§ **What this task involves**
Each line from the one containing "Switch to the Daten folder taskbar window" through the end of the data is to be written out exactly, and nothing more.

Data extracted from a collection
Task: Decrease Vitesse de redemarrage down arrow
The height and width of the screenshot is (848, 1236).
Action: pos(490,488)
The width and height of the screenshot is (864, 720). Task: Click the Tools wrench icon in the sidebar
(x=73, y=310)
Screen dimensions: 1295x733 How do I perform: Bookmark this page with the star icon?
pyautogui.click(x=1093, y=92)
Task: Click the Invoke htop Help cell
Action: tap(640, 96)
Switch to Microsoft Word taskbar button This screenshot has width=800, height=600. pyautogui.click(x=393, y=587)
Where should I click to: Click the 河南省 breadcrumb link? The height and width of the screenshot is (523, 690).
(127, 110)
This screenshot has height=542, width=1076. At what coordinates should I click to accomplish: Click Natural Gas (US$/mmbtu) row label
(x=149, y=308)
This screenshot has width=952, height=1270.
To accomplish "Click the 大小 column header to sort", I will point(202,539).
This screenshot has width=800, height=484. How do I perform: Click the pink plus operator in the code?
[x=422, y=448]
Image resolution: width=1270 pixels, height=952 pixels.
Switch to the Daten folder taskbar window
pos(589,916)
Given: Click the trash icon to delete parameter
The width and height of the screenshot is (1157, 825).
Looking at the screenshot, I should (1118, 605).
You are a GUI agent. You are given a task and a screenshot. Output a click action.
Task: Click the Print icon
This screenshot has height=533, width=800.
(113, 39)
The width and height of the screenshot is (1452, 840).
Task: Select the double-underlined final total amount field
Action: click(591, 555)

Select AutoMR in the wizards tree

§ **Exercise response**
Switch to the Daten folder taskbar window
pos(589,916)
Given: Click the trash icon to delete parameter
The width and height of the screenshot is (1157, 825).
Looking at the screenshot, I should (1118, 605).
You are a GUI agent. You are given a task and a screenshot. Output a click action.
Task: Click the Print icon
This screenshot has height=533, width=800.
(113, 39)
The width and height of the screenshot is (1452, 840).
Task: Select the double-underlined final total amount field
Action: click(591, 555)

Select AutoMR in the wizards tree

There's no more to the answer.